This will prettify the .db file and output the results to output.txt (you can change that by passing a -o <filename> argument). The output is plain-text, so you can search the required field/method by its fully qualified name.

Usage

Analysis in etanolx requires 3 arguments. First is the name of the directory containing the class files (which will be searched recursively) or the path to the .jar file. Second is the sources, which are outputs of previous analyses, and the third is the output destination of the current analysis. All 3 are expanded on below.

Analysis target

Analysis in etanol proceeds by first loading the classfiles for analysis. Currently, you can either specify a directory or a .jar file. However you can also control how etanol works with them (both of which are externally similar, except, possibly, for performance improvements).

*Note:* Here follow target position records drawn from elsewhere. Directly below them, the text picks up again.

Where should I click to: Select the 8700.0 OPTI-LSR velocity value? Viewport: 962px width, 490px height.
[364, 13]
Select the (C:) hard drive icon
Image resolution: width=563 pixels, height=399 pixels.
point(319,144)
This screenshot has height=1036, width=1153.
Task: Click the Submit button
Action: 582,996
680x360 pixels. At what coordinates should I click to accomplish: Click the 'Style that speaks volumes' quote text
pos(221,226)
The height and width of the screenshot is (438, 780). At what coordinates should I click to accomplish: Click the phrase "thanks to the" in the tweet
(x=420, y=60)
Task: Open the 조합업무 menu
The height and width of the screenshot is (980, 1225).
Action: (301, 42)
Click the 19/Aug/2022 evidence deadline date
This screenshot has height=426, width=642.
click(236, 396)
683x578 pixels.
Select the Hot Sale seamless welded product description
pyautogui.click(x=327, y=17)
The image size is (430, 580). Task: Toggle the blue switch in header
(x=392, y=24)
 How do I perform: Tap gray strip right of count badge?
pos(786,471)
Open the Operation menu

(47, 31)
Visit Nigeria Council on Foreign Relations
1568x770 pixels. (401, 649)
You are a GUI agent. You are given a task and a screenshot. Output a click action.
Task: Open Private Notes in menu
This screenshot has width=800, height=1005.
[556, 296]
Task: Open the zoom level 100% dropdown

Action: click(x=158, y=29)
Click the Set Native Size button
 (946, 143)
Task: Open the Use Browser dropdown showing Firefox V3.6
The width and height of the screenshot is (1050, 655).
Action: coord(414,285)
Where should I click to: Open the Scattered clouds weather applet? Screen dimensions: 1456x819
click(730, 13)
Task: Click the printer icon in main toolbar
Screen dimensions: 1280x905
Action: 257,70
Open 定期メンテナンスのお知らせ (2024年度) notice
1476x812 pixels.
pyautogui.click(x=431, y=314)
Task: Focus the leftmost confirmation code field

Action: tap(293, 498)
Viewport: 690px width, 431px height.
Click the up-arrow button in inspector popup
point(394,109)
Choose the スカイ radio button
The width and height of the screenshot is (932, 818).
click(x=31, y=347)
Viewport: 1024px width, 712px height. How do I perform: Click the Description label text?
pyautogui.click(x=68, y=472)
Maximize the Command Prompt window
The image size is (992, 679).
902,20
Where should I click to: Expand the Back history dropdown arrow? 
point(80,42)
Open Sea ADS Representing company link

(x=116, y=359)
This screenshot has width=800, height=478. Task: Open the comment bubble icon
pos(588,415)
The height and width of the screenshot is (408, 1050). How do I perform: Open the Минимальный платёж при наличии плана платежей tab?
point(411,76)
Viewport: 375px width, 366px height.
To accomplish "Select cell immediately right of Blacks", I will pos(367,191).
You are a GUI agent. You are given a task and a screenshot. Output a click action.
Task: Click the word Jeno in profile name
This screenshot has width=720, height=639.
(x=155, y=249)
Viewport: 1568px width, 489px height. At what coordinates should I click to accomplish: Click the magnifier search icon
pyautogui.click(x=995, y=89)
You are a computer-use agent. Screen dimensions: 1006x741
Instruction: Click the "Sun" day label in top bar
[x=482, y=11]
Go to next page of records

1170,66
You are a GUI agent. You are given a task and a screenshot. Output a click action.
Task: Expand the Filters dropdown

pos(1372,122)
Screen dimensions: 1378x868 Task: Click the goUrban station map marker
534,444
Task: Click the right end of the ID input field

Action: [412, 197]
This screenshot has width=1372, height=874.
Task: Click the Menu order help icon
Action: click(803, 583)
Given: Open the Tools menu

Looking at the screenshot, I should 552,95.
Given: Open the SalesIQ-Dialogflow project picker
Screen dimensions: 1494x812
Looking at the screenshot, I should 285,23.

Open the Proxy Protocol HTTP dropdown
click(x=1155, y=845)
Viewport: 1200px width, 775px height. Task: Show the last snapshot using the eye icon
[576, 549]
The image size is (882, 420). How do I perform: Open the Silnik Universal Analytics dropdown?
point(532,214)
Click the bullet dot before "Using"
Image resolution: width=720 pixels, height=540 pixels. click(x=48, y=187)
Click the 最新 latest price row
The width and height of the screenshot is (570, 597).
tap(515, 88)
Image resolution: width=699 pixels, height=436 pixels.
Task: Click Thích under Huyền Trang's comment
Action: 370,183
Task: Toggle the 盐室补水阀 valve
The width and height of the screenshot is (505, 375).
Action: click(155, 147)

Etanol can work in two different ways at present.

  1. Directory Backend, in which all its accesses are from a directory. In this mode, directories are kept as is, but jar files are expanded to temporary directories for analysis.

  2. JAR Backend, in which the exact opposite is performed. Jar files are treated as is, but directories are compressed into JAR files before analysis. Although DirectoryBackend is default, you can change that in ~/.etanol/config. The default ~/.etanol/config is documented well, so doing that should be pretty easy.

Sources

It is often the case that the analysis target code depends on other libraries. You may have already analysed them previously, and want to pass the results of those analyses in for use during the current analysis. This can be done via the sources option. All analyses produce an output file containing the results of the analysis. You can pass these files in separated by space enclosing them in a string as follows

... -s "<source 1> <source 2> <source 3> ..." ...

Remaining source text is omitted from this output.